More advanced, possible but less likely to appear:
- SSMS (Secret Sharing Made Short) — encrypt data, use IDA (information dispersal algorithm) to split the data into fragments using erasure coding. Split the key, sign and distribute fragments of ciphertext and key to different cloud storage services. User must have m out of n fragments of data and key.
- AONT-RS (All-Or-Nothing Transform with Reed-Solomon) — similar approach
Quantum Science
Quantum computing is offensive, a threat to break ciphers and expose secrets.
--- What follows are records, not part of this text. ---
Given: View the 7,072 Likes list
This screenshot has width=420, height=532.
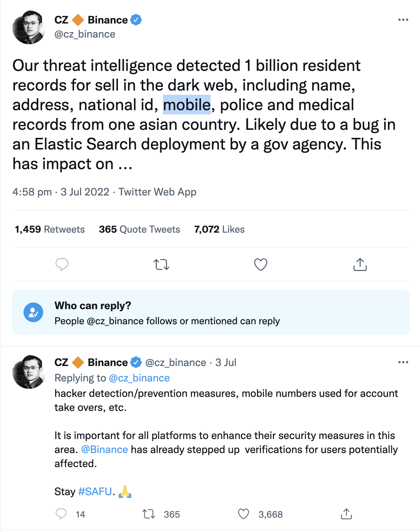Looking at the screenshot, I should coord(219,229).
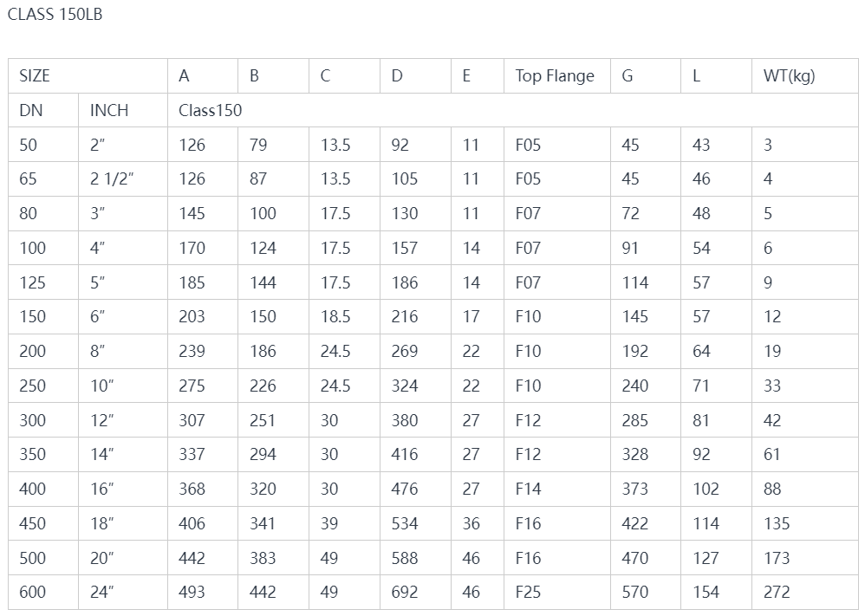The height and width of the screenshot is (616, 865).
Task: Click the 692 value in column D
Action: (415, 592)
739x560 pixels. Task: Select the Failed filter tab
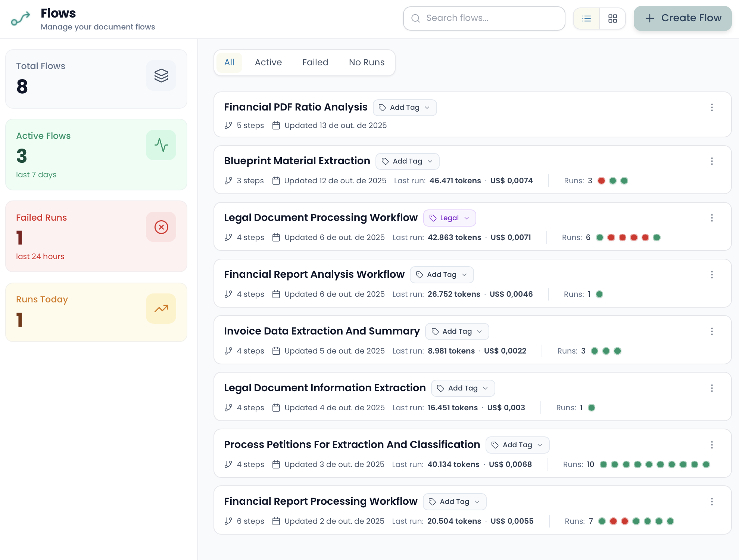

A truly general-purpose quantum computer with enough stable qubits could run Shor's algorithm to quickly solve the now "too difficult" problems that protect asymmetric ciphers — factoring for RSA and discrete logarithm for ECC. Symmetric ciphers should (as far as we currently understand) be relatively safe, Grover's algorithm reduces a 256-bit cipher to the resistance of a 128-bit cipher against brute-force search.
Quantum cryptography is defensive, to protect secrets. It's really about QKD or Quantum Key Distribution, using single-photon signaling to transmit a key to be used in a conventional symmetric cipher. China is a world leader in this, see one of my "Just Enough Cryptography" pages for details on the Chinese quantum Internet.
Responsibility depending on type of cloud service
IaaS | PaaS | SaaS | |
Security GRC (Governance, Risk, and Compliance) |
Enterprise | Enterprise | Enterprise |
Data Security | Enterprise | Enterprise | Enterprise |
Application Security | Enterprise | Enterprise | Shared |
Platform Security | Enterprise | Shared | CSP |
Infrastructure Security | Shared | CSP | CSP |
Physical Security | CSP | CSP | CSP |
Shared because:
- IaaS — Provider hosts images, their standard offerings plus whatever you create and store. You maintain your virtual machines.
- PaaS — Provider maintains run-time libraries (Java, Python, PHP, Perl, .NET, etc) and the development environment. You create the code and back up your software.
- SaaS — Provider maintains the application. You provision users, possibly configure application options, and train users to use the application carefully.